2. Description of the Related Art
Phase change memory cell has many advantages, such as fast speed, lower power consumption, high capacity, robust endurance, easy embeddability in logic IC, and lower cost, so that it can serve as stand-alone or embedded memory devices with high integrity. Due to the described advantages, phase change memory has been considered the most promising candidate for the next-generation nonvolatile semiconductor memory which can replace the commercialized volatile memory, such as SRAM or DRAM, and non-volatile memory, such as flash.
The binary state switching in a phase change memory cell is accomplished by a fast and reversible phase transition between amorphous phase and crystalline phase in an active region of chalcogenide material, usually Ge2Sb2Te5 (GST). The switching, which is induced by pulsed Joule heating, results in either a highly resistive RESET state or a low-resistance SET state, depending on if the phase is amorphous or crystalline, respectively.

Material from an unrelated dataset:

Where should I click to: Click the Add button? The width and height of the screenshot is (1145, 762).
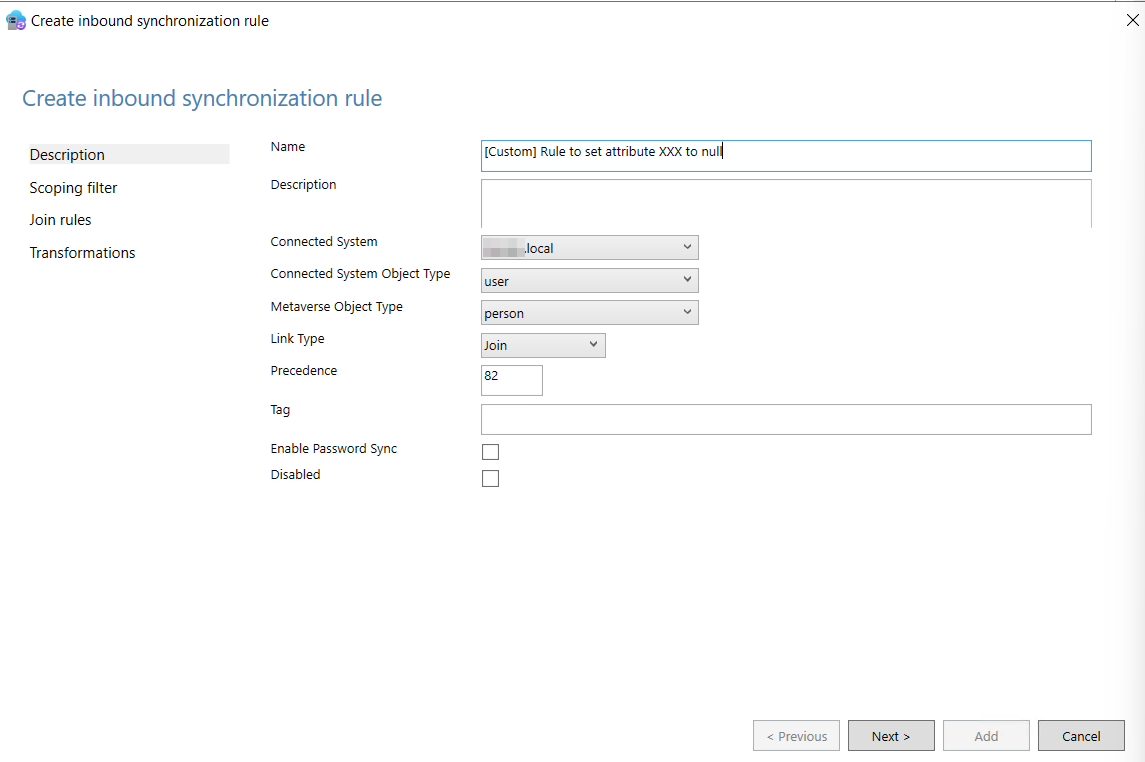point(986,736)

Current pulses with different durations and amplitudes may be used to program the phase change memory cell. For example, the RESET current pulse with higher amplitude and shorter width, such as 0.6 mA with 50 ns, is applied to melt the GST alloy and the melted GST alloy is then rapidly quenched to be frozen to form the disordered structure (RESET state). The RESET state of the phase change memory cell has a higher resistance ranging from 105 to 107 ohm and the phase change memory cell presents a higher voltage when a current is applied for reading. On the other hand, the SET current pulse has lower amplitude and longer time (for example, 0.3 mA and 100 ns) so as to effectively crystallize the disordered GST alloy with sufficient time. Due to low-resistance SET state ranging from 102 to 104 ohm, the phase change memory cell presents a lower voltage when a current is applied for reading. The programming of phase change memory cell is according to the above described method.
In recent years, the size and cell spacing of the phase change memory cell have been continuously shrunk with the development of phase change memory technology. FIG. 1 shows a plane view of a phase change memory array. As shown in FIG. 1, the size of the unit cell 102 determines the density of the phase change memory. If the size of the unit cell 102 can be shrunk to 5.8 F2. the distance d between neighboring cells 102 is reduced to only 2.4 F. The short neighboring distance may cause issues related to programming disturbs or thermal crosstalk between the phase change memory cells 102. The state of the phase change memory cell 102 may be affected due to the programming disturbs of neighboring memory cells.